/---
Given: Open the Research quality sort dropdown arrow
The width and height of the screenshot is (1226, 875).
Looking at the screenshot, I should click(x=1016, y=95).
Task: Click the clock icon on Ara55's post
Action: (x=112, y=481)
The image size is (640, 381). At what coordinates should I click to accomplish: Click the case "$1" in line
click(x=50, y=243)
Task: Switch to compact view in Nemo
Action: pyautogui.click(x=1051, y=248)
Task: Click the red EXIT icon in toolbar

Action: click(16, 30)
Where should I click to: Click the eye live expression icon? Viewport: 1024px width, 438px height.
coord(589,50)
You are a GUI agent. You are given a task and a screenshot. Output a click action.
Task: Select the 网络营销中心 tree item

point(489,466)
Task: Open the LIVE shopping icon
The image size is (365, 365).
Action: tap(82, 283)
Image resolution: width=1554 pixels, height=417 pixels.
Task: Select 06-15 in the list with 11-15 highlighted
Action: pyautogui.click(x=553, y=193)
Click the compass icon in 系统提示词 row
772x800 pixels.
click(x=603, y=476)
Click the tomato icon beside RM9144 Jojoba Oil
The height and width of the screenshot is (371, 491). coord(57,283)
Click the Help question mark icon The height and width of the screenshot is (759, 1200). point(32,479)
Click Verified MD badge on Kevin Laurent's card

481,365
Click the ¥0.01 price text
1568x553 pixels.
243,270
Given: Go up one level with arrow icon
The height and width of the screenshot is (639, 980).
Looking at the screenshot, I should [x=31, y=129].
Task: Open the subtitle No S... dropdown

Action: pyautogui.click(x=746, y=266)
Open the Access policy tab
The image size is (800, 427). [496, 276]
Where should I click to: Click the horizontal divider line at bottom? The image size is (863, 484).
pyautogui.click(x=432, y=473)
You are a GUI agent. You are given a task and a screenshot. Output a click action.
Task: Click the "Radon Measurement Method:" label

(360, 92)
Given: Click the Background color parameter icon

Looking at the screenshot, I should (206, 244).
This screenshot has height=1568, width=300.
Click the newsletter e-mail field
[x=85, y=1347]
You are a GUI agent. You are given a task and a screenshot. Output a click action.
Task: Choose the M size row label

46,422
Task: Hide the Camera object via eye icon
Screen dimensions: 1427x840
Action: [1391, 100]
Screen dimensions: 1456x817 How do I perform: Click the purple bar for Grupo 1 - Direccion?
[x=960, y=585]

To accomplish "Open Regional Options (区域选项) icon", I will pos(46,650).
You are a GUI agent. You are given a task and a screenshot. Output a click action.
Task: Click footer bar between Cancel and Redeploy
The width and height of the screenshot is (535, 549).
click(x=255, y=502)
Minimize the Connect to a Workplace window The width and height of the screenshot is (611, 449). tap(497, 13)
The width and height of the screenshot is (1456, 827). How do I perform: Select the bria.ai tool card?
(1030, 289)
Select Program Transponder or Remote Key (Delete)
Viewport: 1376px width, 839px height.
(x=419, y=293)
\---
Reproduce the lines from the line with "The image size is (640, 381)." to the line with "Action: click(16, 30)", substituting "menu bar" for "toolbar" and leaving everything else unchanged.

The image size is (640, 381). At what coordinates should I click to accomplish: Click the case "$1" in line
click(x=50, y=243)
Task: Switch to compact view in Nemo
Action: pyautogui.click(x=1051, y=248)
Task: Click the red EXIT icon in menu bar

Action: click(16, 30)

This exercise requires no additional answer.